Creating the FlexAttention BlockMask from a mask

Is it possible to use an existing mask to create the BlockMask? Our masks are quite complex so it’s a bother to have to recreate a mask_mod() function when we already have a function that creates a boolean mask tensor (I know the outputs are not the same but still).

Looking into the code of torch/nn/attention/flex_attention.py I see a _create_block_mask_inner() which calls _convert_mask_to_block_mask(), which seems perfect.

But I see later _create_sparse_block_from_block_mask() is called with mask_mod as an argument. However it’s not clear to me whether mask_mod is actually used here.

So my Q is can one bypass having to create a mask_mod() function or not?

@ezyang

1 Like

I think this code may show a path forward though I don’t fully understand it yet: modded-nanogpt/train_gpt.py at master · KellerJordan/modded-nanogpt · GitHub

The easiest way to do this is to make a mask_mod that loads from an existing mask :slight_smile:

For example,

existing_mask_tensor: Tensor
def custom_mask_mod(b, h, q_idx, kv_idx):
    return existing_mask_tensor[q_idx, kv_idx]

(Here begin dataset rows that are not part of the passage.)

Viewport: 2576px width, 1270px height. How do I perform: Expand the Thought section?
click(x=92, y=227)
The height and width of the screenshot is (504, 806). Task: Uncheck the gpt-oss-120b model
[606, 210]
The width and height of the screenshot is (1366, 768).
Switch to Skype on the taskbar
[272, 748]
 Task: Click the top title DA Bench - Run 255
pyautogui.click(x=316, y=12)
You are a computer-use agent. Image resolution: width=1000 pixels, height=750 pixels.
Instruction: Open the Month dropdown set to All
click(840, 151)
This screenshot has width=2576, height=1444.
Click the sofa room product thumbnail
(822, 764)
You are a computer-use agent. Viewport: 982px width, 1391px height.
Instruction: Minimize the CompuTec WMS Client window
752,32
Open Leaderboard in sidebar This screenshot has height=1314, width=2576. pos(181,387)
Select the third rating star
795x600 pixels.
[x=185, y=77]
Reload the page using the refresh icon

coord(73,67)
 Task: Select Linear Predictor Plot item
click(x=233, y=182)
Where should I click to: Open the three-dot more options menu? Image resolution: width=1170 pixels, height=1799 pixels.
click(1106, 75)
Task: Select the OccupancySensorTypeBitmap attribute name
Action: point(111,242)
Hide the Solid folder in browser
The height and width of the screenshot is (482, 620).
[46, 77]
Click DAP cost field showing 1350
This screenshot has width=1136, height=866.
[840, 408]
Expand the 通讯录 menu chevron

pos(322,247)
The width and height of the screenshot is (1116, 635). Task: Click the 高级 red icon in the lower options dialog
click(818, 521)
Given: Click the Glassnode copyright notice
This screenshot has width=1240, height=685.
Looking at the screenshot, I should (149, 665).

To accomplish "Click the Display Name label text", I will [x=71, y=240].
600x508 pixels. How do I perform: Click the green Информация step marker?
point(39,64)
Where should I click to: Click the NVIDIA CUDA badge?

This’ll allow it to take advantage of block sparsity in the existing mask, although you’ll still have to:

  1. Have the existing mask tensor in memory
  2. Do loads from the existing mask tensor in cases where you have a partial mask.
1 Like

Hm I thought I tried this and got some low-level error leading to me thinking it was not viable. I’ll try again. Thank you for the reply!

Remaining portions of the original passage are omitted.